Compounding your investments every month results in higher annual returns, as shown by the equation. When you open a savings account, you will typically receive an interest rate that is communicated to you in the form of an annual percentage yield (APY). Because the annual percentage yield (APY) is typically higher than the "interest rate," and because it is simple to calculate because it takes into account the effects of compounding, most banks advertise it for interest-bearing accounts. As a result of the fact that it does not take into account regular contributions, it is most useful for determining how much a single deposit will be worth at the end of a given year. Even though the interest rate is the same in both examples (5%), the annual percentage yield (APY) is higher in the example with compounding because it is calculated as follows: APY = (1 + (.05 ÷ 12)) 12 - 1 APY= (1 + .004167) 12 - 1 APY = ( 1.004167 ) 12 - 1 APY = 1.0512 - 1 APY = .0512 or 5.12 percent When interest is paid out at intervals other than once per year, the annual percentage yield (APY) rises above the stated annual rate.
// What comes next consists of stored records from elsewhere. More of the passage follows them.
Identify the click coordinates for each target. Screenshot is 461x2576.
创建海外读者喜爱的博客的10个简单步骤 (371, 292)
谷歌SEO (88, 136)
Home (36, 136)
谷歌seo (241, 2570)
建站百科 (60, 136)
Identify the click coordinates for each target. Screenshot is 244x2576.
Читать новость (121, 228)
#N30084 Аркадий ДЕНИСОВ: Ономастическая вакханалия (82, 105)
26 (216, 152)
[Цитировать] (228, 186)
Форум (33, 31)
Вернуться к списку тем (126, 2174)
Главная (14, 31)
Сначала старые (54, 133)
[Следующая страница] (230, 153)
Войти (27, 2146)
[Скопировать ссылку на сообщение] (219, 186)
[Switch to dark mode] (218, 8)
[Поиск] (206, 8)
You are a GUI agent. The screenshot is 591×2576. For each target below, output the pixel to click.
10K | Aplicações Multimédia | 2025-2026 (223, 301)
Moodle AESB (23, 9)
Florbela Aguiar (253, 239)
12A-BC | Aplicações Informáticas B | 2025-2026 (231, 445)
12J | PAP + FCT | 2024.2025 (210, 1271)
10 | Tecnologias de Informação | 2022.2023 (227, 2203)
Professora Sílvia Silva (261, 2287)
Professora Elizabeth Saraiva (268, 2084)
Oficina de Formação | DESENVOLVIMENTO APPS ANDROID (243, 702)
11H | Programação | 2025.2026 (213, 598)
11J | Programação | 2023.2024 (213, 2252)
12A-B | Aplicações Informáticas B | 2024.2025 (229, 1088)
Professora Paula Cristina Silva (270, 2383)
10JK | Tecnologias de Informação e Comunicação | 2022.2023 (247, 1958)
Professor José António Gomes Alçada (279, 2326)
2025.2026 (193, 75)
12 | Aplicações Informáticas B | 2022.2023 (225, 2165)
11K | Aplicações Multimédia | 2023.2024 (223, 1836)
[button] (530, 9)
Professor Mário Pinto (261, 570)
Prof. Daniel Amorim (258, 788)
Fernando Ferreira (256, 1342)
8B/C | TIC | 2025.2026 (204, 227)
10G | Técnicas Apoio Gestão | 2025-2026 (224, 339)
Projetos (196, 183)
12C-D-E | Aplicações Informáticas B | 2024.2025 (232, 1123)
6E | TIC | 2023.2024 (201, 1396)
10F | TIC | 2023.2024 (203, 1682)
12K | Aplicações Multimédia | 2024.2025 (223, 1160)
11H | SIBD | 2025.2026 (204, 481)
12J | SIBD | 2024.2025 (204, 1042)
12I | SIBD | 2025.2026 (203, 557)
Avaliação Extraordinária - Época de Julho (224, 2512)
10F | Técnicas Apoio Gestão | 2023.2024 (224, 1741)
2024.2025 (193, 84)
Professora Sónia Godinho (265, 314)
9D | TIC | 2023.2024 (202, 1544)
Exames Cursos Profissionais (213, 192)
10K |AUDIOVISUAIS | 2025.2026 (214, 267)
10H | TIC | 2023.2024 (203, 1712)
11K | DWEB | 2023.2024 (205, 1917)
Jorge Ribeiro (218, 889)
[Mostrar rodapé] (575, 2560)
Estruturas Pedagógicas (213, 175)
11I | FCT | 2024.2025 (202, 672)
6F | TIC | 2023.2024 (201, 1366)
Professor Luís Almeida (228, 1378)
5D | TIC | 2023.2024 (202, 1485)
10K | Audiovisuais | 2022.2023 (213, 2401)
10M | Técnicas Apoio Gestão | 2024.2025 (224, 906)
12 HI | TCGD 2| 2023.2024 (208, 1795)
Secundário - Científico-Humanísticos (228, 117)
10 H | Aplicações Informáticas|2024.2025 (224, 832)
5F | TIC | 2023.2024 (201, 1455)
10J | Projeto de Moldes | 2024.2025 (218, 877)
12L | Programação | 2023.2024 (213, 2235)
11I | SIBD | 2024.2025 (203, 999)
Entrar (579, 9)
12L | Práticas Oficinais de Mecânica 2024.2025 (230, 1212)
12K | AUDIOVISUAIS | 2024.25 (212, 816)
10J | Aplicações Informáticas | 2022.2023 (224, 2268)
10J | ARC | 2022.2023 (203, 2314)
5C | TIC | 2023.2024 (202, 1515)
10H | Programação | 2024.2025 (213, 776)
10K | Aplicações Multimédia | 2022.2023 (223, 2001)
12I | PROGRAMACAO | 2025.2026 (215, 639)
You won't need to do any complicated calculations because the APY will tell you exactly how much you'll earn over a year. To find out how much interest you've earned on your savings, simply multiply your principal by the APY.

Questions That Are Typically Asked

If I put $1,000 into a savings account, how much interest will I get on that money?

If you invest $1,000 in a savings account that offers an annual percentage yield of 0.1 per cent, you will have a total of $1,000.10 at the end of the first year.

How is the interest on a savings account determined and distributed?

The formula for calculating simple interest is Interest = P x R x N, where P represents the beginning balance, R represents the interest rate, and N represents the number of periods. After the period, the interest is distributed.

How do you figure out how much interest you will pay each month?

The straightforward formula for calculating interest is as follows: Interest = P x R x N, where P is the balance, R is the interest rate, and N is the number of periods. This will give you the interest accrued per month.